I am a minister and emotional caregiver because I took to heart something a counselor told me as a teenager. She told me that the personality traits that appear as weaknesses or flaws can become our greatest strengths as well. I know, it sounds like self-help yoda-like drivel. And yet, it wouldn't sound so cheesy if there weren't truth to it. People say those things over and over and you just roll your eyes... until that one day when your soul is exposed and your heart emptied, waiting to be filled. And for whatever reason that bit of wisdom which you've heard with your brain is finally heard by the deep well within your heart. In other words, it is an "AHA!" moment. And she was the one to give me the wisdom at the exact time I was ready to hear it with my heart.

I truly believe that my vulnerabilities are my greatest strengths now. And the one that helps me as a hospice chaplain is sometimes called being a people-pleaser. There are other names for it: being a chameleon, being  co-dependent, sometimes it manifests as being an over-functioner or a clingy hover-er. But I think it all comes down to the gift of empathy... or perhaps an intuitve emotion-reader.

So, I took to heart those words and transformed my empathy (that had once converted me into a introverted invisible ghost) into a useful tool, an instrument towards changing and shaping the world for the better. When I was a child absorbing the emotions in a room, I had no clue how to analyze, interpret and respond to them. Whether you call it an intuitive gift or a keen sense to the subtle clues like body language and voice inflection, it is something that has always been a part of me.
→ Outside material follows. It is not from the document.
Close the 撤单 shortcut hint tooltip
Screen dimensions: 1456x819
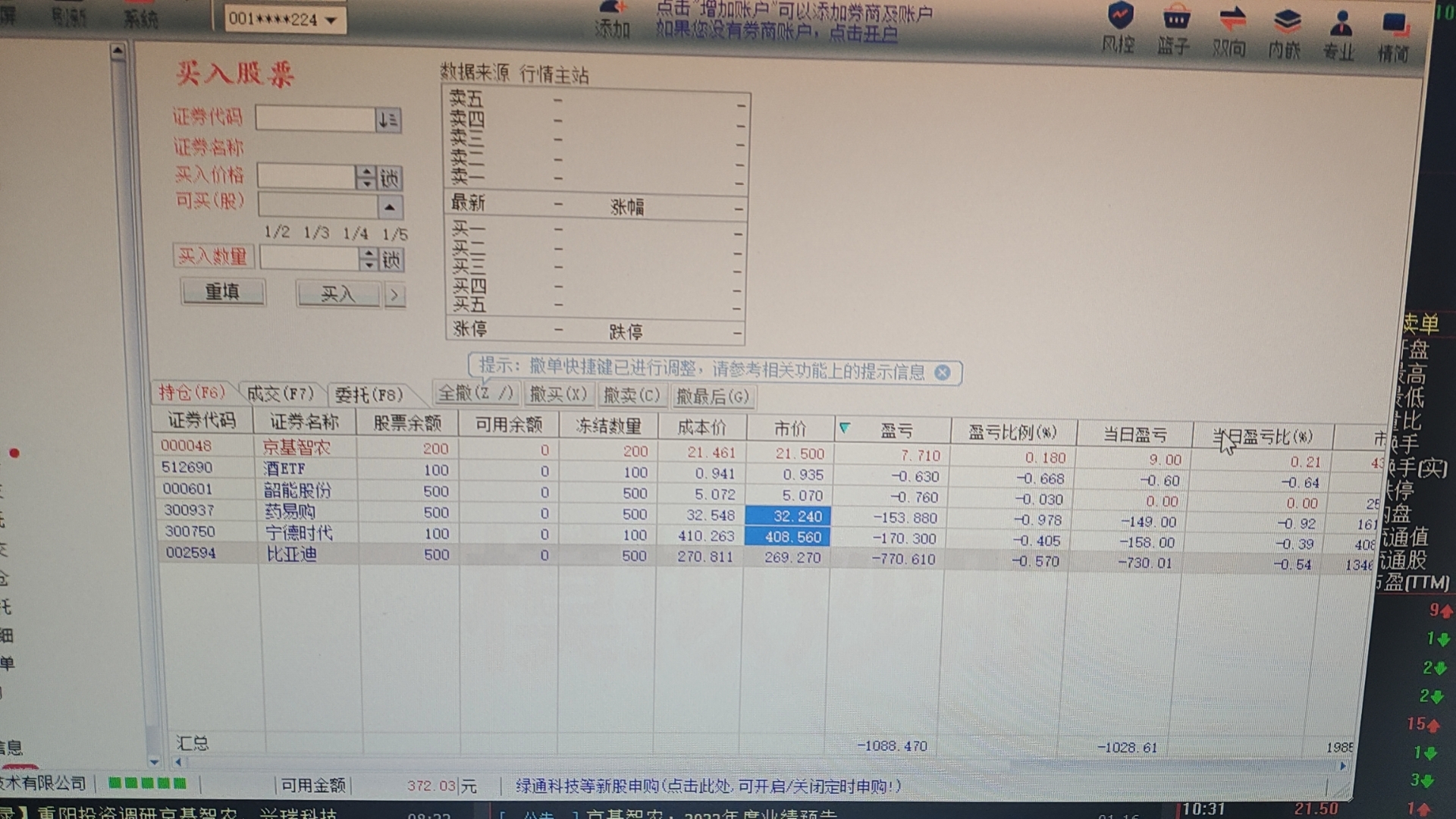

I would become overwhelmed by it and the only way I knew how to protect myself was to either keep the people in the room happy or to shut down emotionally.

But since seeing that counselor in high school, I have continuously strove towards understanding how people interrelate -what makes each person tick and what happens when 2 or more people are in a room together as well as the how and why of it all.  Most of all, I aimed for goals to understand myself better, to strengthen the gifts I have and challenge myself to overcome obstacles.  I now know boundaries and have channeled my gifts towards easing the emotional burden of those facing death and/or experiencing loss. It takes advantage of my strengths while helping me transform something that could be harmful (pleasing people to the point of self-harm) into a beautiful tool to help others.

The journey towards personal transformation is a lifetime pursuit. While I feel good about where I am, I also know that the people I meet can teach so much more than I can imagine.  I feel blessed by the fertile ground hospice provides for transformation and serenity. The next installment will answer why am i a spiritual care provider.